Coming to the second part of the question, I'll suggest you to take a look at the following graph for maleic acid. $\ce{H2M}$ denotes maleic acid, $\ce{HM-}$ denotes hydrogen maleate and $\ce{M^2-}$ denotes maleate.
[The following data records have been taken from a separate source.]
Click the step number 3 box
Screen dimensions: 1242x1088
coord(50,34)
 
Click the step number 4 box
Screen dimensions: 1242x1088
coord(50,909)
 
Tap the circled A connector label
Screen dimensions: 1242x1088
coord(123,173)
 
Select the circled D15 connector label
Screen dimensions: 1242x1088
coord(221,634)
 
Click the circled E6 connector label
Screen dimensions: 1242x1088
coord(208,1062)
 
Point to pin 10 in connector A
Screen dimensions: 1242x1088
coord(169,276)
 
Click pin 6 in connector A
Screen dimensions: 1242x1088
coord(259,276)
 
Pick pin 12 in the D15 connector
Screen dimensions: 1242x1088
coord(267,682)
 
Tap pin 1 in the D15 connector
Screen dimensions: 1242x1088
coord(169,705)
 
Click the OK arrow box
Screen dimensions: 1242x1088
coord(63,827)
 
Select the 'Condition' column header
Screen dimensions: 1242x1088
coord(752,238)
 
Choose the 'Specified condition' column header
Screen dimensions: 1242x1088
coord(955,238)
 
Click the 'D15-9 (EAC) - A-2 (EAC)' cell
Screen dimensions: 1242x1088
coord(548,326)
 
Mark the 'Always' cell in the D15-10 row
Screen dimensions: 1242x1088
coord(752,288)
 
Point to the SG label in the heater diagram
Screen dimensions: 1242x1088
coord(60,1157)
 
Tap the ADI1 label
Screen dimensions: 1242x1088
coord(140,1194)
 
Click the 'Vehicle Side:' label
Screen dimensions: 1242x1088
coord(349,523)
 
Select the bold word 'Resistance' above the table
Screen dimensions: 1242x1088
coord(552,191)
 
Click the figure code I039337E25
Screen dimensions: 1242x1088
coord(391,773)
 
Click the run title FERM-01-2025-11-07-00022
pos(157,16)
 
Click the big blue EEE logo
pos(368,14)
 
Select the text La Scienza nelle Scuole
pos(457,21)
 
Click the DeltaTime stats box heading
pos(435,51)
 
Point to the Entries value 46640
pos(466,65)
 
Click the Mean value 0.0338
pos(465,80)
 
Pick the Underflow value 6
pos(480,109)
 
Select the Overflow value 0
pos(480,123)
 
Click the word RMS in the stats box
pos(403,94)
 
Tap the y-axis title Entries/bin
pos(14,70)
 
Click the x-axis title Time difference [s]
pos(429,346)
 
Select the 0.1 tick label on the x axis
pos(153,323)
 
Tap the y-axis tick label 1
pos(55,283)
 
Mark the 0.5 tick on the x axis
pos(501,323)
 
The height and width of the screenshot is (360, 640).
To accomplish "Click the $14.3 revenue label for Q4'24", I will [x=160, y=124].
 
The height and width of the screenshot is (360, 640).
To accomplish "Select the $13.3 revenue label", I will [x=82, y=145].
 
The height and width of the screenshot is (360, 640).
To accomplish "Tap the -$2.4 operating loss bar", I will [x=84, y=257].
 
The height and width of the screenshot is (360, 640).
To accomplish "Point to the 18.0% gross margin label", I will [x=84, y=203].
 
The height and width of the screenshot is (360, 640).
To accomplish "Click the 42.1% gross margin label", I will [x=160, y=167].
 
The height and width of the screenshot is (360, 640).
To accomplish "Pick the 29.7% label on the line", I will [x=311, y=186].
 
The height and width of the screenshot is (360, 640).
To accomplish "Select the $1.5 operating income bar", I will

pH versus alpha values for maleic acid

You can clearly see that $\ce{H2M}$ and $\ce{M^{2-}}$ can never be simultaneously dominant in the solution.

Same is the case here.

$\ce{Na3PO4}$ and $\ce{H3PO4}$ react to form $\ce{Na2HPO4}$ and $\ce{NaH2PO4}$. $$\ce{Na3PO4 + H3PO4 -> Na2HPO4 + NaH2PO4}$$ Now, you can calculate the $pH$ of this solution with the help of Henderson-Hasselbalch equation.

$$\mathrm{pH = pK_{a2} + log\frac{[\ce{Na2HPO4}]}{[\ce{NaH2PO4}]}}$$

Here, ${[\ce{Na2HPO4}] = [\ce{NaH2PO4}] = \pu{0.05 M} }$ in your case.

So, the pH of the resulting mixture would be $pK_{a2}$.

Image source:

Fundamentals of Analytical Chemistry by Douglas Skoog, Donald West, F. Holler, Stanley Crouch.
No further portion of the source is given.